Input data: Begin

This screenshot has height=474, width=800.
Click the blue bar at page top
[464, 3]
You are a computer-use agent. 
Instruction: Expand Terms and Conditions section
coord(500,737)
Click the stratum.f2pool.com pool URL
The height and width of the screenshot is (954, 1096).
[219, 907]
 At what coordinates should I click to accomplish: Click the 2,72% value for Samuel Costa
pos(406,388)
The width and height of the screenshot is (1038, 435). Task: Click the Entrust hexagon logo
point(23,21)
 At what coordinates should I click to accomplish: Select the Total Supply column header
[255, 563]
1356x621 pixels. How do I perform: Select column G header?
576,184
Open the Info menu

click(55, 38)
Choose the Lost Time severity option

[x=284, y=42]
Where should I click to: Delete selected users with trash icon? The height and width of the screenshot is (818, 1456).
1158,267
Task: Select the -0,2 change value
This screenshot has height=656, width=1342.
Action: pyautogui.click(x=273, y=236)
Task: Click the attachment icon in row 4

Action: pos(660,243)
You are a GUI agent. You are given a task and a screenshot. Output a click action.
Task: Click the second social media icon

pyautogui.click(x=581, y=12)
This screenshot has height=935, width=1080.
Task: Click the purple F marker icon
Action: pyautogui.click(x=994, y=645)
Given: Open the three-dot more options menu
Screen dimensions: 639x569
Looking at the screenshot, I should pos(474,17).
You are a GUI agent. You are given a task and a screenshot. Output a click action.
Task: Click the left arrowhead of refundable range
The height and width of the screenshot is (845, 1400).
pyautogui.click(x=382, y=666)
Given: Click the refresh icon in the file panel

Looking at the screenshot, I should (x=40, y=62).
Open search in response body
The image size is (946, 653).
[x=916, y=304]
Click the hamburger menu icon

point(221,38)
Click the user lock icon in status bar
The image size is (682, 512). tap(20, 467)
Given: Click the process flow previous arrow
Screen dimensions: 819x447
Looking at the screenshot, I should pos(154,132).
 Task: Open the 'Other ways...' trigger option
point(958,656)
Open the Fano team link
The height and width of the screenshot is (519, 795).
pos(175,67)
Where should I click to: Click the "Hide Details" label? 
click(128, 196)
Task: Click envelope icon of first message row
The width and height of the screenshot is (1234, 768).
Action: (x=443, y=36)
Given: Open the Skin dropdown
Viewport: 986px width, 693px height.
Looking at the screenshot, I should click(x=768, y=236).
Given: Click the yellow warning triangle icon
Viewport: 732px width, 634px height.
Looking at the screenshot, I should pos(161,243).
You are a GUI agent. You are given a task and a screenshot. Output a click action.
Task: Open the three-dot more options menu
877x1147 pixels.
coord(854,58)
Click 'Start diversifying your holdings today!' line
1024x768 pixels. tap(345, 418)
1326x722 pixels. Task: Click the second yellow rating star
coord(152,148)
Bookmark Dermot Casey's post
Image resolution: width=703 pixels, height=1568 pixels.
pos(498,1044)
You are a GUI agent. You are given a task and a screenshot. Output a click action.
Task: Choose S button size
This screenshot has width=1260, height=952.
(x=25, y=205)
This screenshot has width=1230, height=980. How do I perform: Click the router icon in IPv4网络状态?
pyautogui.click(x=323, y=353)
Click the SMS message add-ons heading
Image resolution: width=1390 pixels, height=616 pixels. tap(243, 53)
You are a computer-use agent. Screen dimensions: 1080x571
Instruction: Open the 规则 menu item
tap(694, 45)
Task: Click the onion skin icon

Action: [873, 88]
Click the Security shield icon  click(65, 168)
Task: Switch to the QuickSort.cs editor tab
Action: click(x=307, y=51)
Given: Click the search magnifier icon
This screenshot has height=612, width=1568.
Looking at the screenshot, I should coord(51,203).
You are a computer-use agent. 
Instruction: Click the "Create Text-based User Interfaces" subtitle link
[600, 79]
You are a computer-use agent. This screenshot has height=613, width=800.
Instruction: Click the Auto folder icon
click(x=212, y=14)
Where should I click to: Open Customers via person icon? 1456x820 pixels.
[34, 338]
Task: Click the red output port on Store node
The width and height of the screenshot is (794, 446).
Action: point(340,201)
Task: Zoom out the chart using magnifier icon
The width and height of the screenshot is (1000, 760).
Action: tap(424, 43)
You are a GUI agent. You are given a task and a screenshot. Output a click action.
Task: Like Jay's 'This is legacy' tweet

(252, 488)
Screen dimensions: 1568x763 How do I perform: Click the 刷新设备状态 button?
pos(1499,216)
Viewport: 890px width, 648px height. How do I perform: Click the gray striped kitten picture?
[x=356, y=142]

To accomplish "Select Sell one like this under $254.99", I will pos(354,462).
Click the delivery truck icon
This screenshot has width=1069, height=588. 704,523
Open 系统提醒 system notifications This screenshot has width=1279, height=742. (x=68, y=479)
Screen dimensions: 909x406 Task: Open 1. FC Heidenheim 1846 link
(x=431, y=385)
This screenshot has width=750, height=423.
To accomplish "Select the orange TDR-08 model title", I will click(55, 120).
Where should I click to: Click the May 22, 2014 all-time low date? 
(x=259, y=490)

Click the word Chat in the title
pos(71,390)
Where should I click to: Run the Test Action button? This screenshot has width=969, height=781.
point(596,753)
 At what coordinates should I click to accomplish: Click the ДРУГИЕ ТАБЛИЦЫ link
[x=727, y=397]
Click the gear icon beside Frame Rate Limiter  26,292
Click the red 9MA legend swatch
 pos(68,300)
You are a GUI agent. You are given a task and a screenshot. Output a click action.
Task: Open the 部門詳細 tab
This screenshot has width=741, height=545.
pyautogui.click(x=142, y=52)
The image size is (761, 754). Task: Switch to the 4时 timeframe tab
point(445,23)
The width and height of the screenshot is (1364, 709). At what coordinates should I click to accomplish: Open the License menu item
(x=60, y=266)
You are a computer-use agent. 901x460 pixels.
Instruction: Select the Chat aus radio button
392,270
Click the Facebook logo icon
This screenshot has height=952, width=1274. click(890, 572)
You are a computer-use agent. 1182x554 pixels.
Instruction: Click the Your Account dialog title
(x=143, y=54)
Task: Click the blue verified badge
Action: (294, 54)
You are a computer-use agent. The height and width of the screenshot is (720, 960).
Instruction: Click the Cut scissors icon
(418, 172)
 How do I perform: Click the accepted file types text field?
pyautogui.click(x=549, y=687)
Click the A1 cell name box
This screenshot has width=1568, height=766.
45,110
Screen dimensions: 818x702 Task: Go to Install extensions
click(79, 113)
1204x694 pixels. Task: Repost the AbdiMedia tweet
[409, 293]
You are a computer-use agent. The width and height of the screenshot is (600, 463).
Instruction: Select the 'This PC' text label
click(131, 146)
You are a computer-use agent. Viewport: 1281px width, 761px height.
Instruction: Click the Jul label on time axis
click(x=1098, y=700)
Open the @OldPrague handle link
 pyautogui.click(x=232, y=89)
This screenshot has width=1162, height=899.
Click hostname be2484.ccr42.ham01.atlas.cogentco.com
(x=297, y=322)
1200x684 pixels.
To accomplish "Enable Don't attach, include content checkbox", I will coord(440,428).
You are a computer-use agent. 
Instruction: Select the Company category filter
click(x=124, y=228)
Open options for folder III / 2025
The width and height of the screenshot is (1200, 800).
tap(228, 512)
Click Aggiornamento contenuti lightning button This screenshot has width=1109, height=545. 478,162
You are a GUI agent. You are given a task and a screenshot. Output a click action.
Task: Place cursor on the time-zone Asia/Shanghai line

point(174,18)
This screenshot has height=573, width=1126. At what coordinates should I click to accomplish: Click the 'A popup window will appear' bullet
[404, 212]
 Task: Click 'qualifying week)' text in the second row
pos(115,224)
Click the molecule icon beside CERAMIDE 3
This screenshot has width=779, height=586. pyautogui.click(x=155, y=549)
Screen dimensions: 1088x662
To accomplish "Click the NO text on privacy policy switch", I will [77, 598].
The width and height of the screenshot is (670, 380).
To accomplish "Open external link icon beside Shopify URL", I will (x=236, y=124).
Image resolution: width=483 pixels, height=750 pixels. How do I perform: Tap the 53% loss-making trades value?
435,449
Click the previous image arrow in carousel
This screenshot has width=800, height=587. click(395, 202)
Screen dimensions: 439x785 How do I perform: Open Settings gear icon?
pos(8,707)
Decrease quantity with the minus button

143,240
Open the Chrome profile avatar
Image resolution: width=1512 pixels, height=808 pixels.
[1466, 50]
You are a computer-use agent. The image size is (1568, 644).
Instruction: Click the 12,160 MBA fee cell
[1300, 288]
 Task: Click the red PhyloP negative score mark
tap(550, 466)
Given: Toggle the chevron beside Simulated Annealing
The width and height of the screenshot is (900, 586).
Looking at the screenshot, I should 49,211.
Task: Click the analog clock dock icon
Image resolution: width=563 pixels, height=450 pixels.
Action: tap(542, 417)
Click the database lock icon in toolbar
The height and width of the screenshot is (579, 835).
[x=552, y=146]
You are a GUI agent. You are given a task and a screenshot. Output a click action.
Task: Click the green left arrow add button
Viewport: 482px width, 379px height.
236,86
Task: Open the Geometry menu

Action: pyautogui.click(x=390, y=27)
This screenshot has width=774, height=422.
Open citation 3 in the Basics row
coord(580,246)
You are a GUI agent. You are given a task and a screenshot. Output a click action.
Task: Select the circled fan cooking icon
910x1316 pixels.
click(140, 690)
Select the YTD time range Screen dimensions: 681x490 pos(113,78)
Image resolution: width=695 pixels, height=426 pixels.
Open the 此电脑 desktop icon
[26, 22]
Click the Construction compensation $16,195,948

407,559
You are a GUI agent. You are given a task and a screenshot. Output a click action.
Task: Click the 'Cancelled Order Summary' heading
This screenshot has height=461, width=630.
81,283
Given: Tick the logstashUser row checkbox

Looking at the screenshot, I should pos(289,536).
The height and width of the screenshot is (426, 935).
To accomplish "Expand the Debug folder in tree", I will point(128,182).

Input data: End

How to complete this task -
Find "You are a computer-use agent. Viewport: 1281px" in the entries above and copy that whole line exactly, then each line after it through the line that contains "Click the database lock icon in toolbar".

Your response -
You are a computer-use agent. Viewport: 1281px width, 761px height.
Instruction: Click the Jul label on time axis
click(x=1098, y=700)
Open the @OldPrague handle link
 pyautogui.click(x=232, y=89)
This screenshot has width=1162, height=899.
Click hostname be2484.ccr42.ham01.atlas.cogentco.com
(x=297, y=322)
1200x684 pixels.
To accomplish "Enable Don't attach, include content checkbox", I will coord(440,428).
You are a computer-use agent. 
Instruction: Select the Company category filter
click(x=124, y=228)
Open options for folder III / 2025
The width and height of the screenshot is (1200, 800).
tap(228, 512)
Click Aggiornamento contenuti lightning button This screenshot has width=1109, height=545. 478,162
You are a GUI agent. You are given a task and a screenshot. Output a click action.
Task: Place cursor on the time-zone Asia/Shanghai line

point(174,18)
This screenshot has height=573, width=1126. At what coordinates should I click to accomplish: Click the 'A popup window will appear' bullet
[404, 212]
 Task: Click 'qualifying week)' text in the second row
pos(115,224)
Click the molecule icon beside CERAMIDE 3
This screenshot has width=779, height=586. pyautogui.click(x=155, y=549)
Screen dimensions: 1088x662
To accomplish "Click the NO text on privacy policy switch", I will [77, 598].
The width and height of the screenshot is (670, 380).
To accomplish "Open external link icon beside Shopify URL", I will (x=236, y=124).
Image resolution: width=483 pixels, height=750 pixels. How do I perform: Tap the 53% loss-making trades value?
435,449
Click the previous image arrow in carousel
This screenshot has width=800, height=587. click(395, 202)
Screen dimensions: 439x785 How do I perform: Open Settings gear icon?
pos(8,707)
Decrease quantity with the minus button

143,240
Open the Chrome profile avatar
Image resolution: width=1512 pixels, height=808 pixels.
[1466, 50]
You are a computer-use agent. The image size is (1568, 644).
Instruction: Click the 12,160 MBA fee cell
[1300, 288]
 Task: Click the red PhyloP negative score mark
tap(550, 466)
Given: Toggle the chevron beside Simulated Annealing
The width and height of the screenshot is (900, 586).
Looking at the screenshot, I should 49,211.
Task: Click the analog clock dock icon
Image resolution: width=563 pixels, height=450 pixels.
Action: tap(542, 417)
Click the database lock icon in toolbar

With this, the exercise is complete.